There were barely half a dozen crocuses on display but they included one little-seen on the showbench, C. reticulatus subsp. reticulatus. Entered as a non-competitive exhibit by Robert Rolfe, this was of Serbian origin and had attractively wispy-tipped flowers of good size, strikingly feathered blackish-purple on the exteriors. Representing a 1988 find, it evidently multiplies quite well when grown under glass (coming from an altitude of just 150m, it is happier indoors than outside, allowing its pronounced fragrance to be savoured). Known from localities as far apart as Trieste in northern Italy and the Caucasus, it is only in the collections of specialists that anything like a representative range can be found in cultivation. The flowers, white in this form, can also be various shades of lilac: the previously mentioned Jānis Rukšāns, one of the few nurserymen to list stock, has a bright lilac-blue, heavily striped version from Moldova. Bowles cautioned that some versions are small and squinny: there are plenty of exceptions that make raising corms from seed worthwhile. This has appeared intermittently in the AGS Seed List and elsewhere in recent years.

In the new and rare' classes several dionysias were exhibited. Dionysia viva, exhibited by Eric Jarrett, reminded me somewhat of D. aretioides (however  it appears to be unrelated), the very first species I grew when trying – and failing miserably –  to master these plants. It was originally collected, under licence, by Dieter Zschummel during the T4Z 2002 expedition to the Zagros Mountains of western Iran. It has remained rare in cultivation, despite proving to be one of the ‘easier’ species, probably because few forms are as compact and attractive as the one seen at Caerleon.

It is considered by revisionist Magnus Lidén to be closely related to D. bornmuelleri and has been placed by him in Section Dionysiopsis. It differs from the latter in being smaller and less hairy and is well-separated on floral characters. Grown in a compost of 80% grit, perlite and coarse sand, mixed with 20% JI No.2, it is housed throughout the year in an alpine house. Requiring only an annual repot and the removal of any stems that die back, this was surely its most distinguished public appearance to date.
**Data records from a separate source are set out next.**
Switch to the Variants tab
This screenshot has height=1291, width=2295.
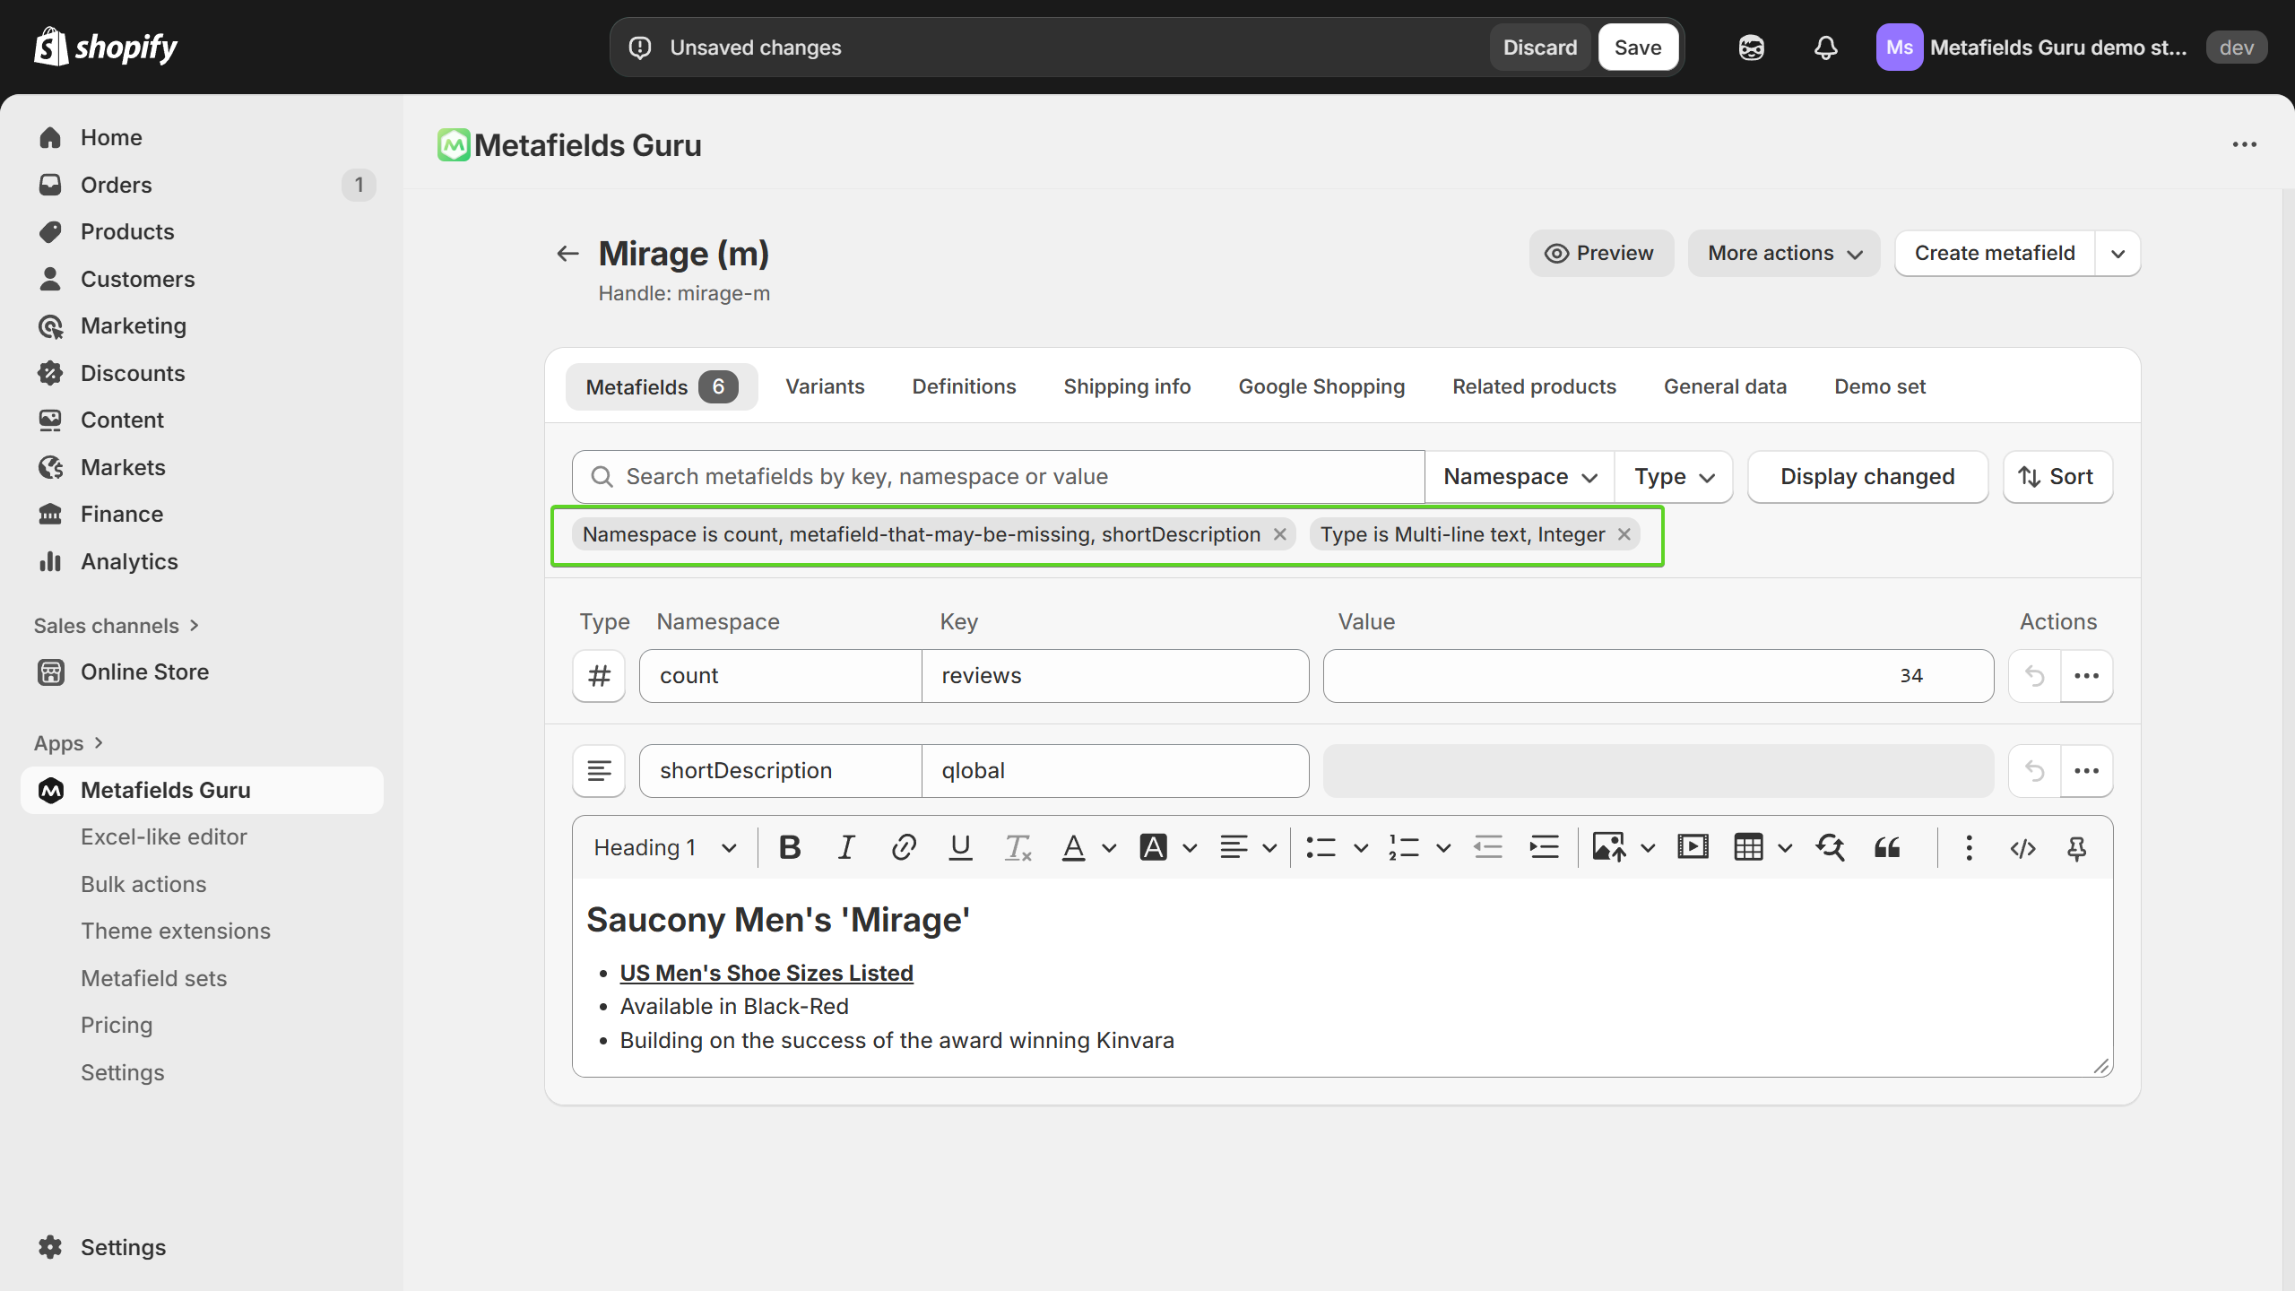pos(825,386)

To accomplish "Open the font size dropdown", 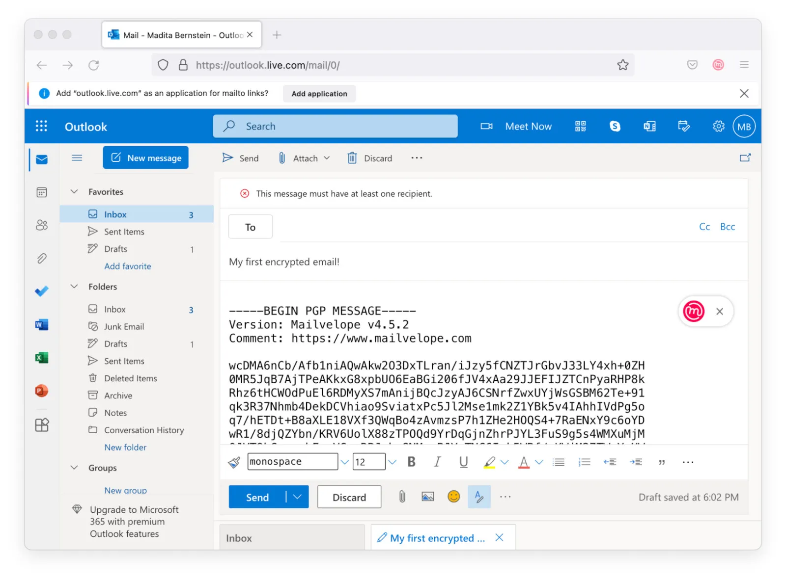I will pyautogui.click(x=392, y=461).
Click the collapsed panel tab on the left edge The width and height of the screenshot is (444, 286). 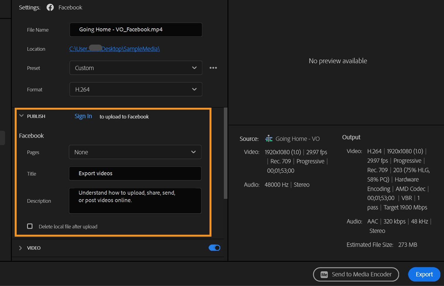point(2,138)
Daphnes on the showbench always deliver a vivid splash of colour and here visitors could admire a large, mature specimen of D. jezoensis, exhibited by Robin White. With winter not yet over the fragrant, bright yellow flowers brought a ray of sunshine into the hall (outside the rain poured down!). Native to northern Japan, where it generally grows in subalpine woodland, it is slow-growing, expanding maybe 5-7.5 cm in a season, and can cause a grower new to this species to experience palpitations when it drops its leaves in summer. A new complement is produced from late summer onwards, while the early-appearing floral display can last up to ten weeks. The compost should be humus-rich, while liquid feeding once flowering is over and new growth starts is recommended.

The Farrer Medal was awarded to a magnificent panful of Galanthus plicatus ‘Sophie North’ staged by Don Pearce. This snowdrop was brought to public attention by Evelyn Stevens, whose Sherriffmuir garden is remarkable, harbouring a national collection of Meconopsis as well as naturalised snowdrops in a woodland setting. A specimen was taken to an RHS Show in 1996 and immediately caught the attention of snowdrop experts. At that time it was named G. plicatus subsp. byzantinus but it was subsequently named in memory of one of the children killed in the Dunblane Primary School tragedy.A sturdy snowdrop of short stature with distinctly broad, glaucous leaves and large dumpy flowers, it is an outstanding and choice clone.

In recent years there has been much discussion over whether cacti could be classed as alpines. Some species most certainly do grow at alpine levels and these have slowly been appearing on the showbench in flower. More recently the discussion has entered a second phase: should they be classed and exhibited as foliage plants, given their absence of true leaves? One such example, exhibited by Clive Dart in the three plants for foliage and group effect, was Rebutia aylostera from Bolivia and Argentina, helped earn him a first prize. Much argument was overheard querying when is foliage not foliage. I fear this will run and run.